笑撃・これでもか物語 in 歯医者
高見沢一郎は万事休す。こういった場面では「オ−マイガッド!」と叫ぶのがアメリカ人の定番セリフ。
だが高見沢は日本人。そのためか、ただただ「南無阿弥陀仏、南無阿弥陀仏」と念仏を唱えるだけだった。
その一瞬のことだった、タコ糸はついに「Yaaa!」という叫び声とともに引っ張られた。
「うっ! うー!」
高見沢は悲鳴を上げた。
しかし、これも世の常。こういった事は思惑通りには行かないもの。意図せぬ結果になったのだ。
きっと切り込みの溝が深過ぎたのだろう。
親不知の先っぽ、そのかけらだけが糸に絡められ、ぴゅーんと空中に飛び出しただけだった。
肝心の根っ子は、残ったまま。
「シット!」
これもアメリカ人の定番セリフ。日本流に言えば、「クッソー!」。マ−クは思い切りそう叫んだ。

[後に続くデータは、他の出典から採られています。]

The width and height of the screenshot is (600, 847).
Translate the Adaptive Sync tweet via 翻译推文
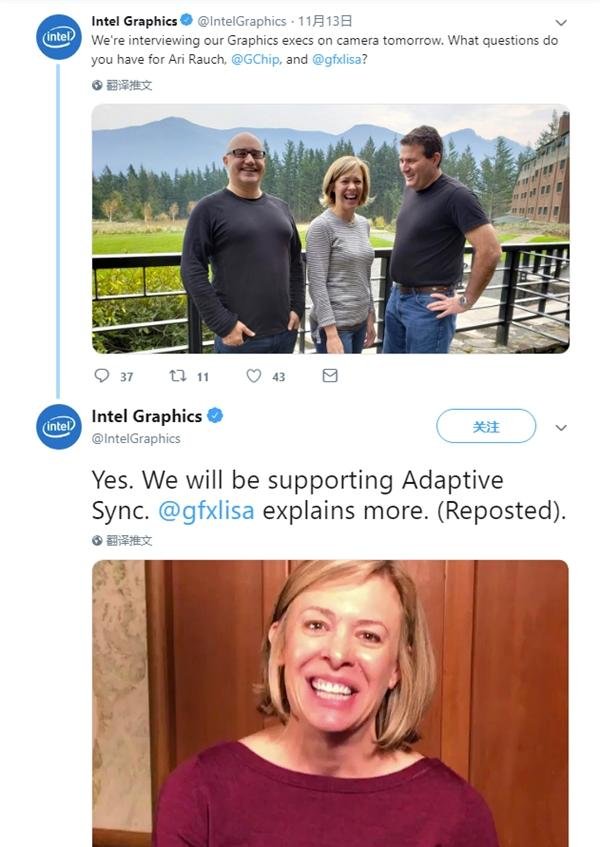tap(129, 540)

一方日本人の高見沢、麻酔で痺れ切った舌を動かして、日出ずる国・まほろばの民らしく「コンチキショ−!」と唸ったのだ。だが声帯までもが麻痺してしまっているのか、残念ながらこれは声にはならなかった。
そして、これもまた世の常。悲劇はさらなる悲劇へと繋がって行くもの。
高見沢は予感した。究極の修羅場を。